ASSIGNED TASK: Check the material that follows for the word "computer" and say how many lines contain it, with no other words.

RECORDS FOR PROCESSING:
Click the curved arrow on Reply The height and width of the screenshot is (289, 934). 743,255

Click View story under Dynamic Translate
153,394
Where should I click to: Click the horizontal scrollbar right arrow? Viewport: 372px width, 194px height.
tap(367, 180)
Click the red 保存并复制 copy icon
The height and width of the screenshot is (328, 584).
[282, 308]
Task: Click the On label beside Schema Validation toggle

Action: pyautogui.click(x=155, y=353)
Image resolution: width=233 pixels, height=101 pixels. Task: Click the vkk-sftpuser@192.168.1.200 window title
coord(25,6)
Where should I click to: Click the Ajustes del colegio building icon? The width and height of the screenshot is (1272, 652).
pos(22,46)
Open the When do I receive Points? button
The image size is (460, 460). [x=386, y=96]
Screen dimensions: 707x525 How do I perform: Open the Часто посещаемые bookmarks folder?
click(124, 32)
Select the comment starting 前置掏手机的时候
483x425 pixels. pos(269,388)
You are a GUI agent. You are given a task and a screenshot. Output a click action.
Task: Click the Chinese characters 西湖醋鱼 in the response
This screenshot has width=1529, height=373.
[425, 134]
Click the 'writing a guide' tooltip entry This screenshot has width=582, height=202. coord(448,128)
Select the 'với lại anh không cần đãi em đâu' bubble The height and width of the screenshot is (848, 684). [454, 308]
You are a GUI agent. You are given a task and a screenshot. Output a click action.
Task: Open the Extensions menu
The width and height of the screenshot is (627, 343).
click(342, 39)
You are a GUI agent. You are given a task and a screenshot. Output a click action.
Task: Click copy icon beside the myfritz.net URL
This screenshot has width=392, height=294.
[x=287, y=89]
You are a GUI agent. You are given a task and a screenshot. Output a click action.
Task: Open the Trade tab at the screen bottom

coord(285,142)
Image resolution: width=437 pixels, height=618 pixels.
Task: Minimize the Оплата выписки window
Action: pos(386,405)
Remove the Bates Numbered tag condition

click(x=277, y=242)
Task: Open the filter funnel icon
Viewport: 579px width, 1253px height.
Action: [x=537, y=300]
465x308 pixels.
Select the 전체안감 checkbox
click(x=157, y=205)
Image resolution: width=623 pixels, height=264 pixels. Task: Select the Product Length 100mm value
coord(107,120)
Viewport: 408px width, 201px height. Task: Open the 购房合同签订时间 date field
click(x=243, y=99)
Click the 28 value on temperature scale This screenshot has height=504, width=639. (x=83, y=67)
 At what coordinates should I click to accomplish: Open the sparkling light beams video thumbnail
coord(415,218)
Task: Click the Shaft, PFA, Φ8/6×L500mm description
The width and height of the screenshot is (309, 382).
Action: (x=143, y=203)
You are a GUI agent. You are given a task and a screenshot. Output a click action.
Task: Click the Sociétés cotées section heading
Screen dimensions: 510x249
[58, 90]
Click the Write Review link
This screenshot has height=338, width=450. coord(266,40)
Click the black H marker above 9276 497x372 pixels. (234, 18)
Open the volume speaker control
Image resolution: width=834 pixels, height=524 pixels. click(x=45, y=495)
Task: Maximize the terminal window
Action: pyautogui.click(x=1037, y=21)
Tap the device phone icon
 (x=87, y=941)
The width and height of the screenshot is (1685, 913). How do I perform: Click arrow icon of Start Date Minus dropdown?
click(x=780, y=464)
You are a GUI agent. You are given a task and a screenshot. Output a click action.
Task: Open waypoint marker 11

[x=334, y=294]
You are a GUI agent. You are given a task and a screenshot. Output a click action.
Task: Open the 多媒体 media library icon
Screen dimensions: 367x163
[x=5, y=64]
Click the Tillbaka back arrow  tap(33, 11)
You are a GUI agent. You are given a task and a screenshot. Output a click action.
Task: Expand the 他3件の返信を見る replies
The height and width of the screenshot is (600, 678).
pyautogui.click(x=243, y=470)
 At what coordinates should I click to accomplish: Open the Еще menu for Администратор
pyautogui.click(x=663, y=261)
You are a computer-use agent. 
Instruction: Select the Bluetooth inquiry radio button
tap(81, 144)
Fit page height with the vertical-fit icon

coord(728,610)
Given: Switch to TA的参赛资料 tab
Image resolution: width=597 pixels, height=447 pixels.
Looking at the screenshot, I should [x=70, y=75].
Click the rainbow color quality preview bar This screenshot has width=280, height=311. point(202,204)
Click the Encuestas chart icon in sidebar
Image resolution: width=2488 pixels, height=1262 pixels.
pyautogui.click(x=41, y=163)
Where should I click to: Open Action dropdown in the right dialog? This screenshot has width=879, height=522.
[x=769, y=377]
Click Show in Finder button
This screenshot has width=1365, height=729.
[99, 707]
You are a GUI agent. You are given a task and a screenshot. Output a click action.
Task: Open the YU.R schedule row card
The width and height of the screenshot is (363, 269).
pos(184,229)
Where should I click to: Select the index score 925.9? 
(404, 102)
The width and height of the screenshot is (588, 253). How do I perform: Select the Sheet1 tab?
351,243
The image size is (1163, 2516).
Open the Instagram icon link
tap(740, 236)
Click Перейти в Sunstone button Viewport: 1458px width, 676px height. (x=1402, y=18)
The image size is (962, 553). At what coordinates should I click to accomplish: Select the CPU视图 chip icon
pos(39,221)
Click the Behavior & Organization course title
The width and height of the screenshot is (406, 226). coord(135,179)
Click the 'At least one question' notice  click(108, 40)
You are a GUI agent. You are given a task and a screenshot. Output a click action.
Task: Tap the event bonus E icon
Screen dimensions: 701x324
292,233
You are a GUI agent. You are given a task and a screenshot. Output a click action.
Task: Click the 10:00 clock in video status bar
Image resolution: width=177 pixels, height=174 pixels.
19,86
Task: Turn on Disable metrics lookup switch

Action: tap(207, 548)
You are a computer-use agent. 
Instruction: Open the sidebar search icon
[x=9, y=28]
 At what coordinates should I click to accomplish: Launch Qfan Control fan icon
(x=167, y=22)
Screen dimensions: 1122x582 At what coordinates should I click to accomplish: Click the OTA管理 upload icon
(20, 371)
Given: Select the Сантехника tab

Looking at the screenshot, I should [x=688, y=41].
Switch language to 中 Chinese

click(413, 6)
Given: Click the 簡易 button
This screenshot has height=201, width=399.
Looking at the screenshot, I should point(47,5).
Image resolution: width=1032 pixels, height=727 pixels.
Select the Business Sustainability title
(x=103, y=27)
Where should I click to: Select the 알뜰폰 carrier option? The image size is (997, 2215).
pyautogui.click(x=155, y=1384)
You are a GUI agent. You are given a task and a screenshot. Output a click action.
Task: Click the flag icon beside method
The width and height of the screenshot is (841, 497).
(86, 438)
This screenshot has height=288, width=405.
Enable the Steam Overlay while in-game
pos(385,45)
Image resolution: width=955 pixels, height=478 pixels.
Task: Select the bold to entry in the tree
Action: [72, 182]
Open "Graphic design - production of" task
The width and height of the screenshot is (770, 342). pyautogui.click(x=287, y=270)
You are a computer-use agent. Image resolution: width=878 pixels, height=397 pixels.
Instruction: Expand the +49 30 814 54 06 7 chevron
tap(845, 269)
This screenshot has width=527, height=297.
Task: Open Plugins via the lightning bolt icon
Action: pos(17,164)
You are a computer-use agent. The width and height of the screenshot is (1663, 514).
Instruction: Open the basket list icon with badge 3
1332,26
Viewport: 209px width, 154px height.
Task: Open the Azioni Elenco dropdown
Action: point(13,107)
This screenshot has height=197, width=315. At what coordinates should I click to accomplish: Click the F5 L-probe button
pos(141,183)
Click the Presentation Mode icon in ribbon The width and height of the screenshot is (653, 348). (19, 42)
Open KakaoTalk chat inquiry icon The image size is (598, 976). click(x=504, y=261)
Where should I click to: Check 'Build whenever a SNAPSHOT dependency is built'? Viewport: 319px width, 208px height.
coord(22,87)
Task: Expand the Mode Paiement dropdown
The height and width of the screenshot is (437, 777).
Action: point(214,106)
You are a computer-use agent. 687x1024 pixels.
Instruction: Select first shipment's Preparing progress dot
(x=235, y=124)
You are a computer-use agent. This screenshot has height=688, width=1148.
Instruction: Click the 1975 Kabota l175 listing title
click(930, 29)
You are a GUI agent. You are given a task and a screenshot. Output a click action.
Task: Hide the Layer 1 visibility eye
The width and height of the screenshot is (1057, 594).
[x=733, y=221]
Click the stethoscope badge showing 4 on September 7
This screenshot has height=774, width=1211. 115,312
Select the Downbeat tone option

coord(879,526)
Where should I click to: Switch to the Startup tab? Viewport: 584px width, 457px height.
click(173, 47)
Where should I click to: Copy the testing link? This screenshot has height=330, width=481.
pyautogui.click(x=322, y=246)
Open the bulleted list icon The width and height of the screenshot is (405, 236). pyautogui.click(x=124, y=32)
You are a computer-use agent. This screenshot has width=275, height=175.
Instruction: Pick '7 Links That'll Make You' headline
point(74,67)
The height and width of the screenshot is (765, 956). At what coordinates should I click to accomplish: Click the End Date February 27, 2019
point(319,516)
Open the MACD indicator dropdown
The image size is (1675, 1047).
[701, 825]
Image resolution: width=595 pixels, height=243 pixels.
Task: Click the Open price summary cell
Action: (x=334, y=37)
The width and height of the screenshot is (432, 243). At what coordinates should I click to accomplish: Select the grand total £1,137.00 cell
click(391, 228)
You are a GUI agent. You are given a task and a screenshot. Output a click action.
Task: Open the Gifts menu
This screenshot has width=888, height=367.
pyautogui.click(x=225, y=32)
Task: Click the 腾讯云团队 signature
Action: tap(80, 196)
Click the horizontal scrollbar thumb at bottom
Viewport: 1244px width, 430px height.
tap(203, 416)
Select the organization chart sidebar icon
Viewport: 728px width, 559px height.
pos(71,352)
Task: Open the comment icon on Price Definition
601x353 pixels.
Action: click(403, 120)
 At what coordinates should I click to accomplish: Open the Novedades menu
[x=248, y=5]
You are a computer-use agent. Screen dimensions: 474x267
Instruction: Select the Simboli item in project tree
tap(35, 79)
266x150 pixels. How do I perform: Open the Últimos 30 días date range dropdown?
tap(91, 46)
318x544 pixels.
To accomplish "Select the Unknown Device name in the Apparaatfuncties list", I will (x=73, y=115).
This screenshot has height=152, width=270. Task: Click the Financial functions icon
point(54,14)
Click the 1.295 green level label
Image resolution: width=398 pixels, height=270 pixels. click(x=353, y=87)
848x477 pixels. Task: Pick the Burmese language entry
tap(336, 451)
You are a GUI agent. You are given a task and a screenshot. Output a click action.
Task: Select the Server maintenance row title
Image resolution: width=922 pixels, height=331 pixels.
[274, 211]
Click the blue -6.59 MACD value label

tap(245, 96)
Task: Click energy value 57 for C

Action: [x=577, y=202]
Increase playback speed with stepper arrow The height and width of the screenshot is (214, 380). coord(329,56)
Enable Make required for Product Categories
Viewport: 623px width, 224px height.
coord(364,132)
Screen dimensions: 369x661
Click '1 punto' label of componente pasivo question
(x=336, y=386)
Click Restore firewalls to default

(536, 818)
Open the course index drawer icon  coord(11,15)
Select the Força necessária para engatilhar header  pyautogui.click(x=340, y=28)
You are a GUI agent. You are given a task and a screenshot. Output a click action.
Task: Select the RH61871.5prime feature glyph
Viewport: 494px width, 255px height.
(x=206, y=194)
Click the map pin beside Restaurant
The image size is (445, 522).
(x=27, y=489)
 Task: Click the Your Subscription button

SOLVED PROBLEM: 8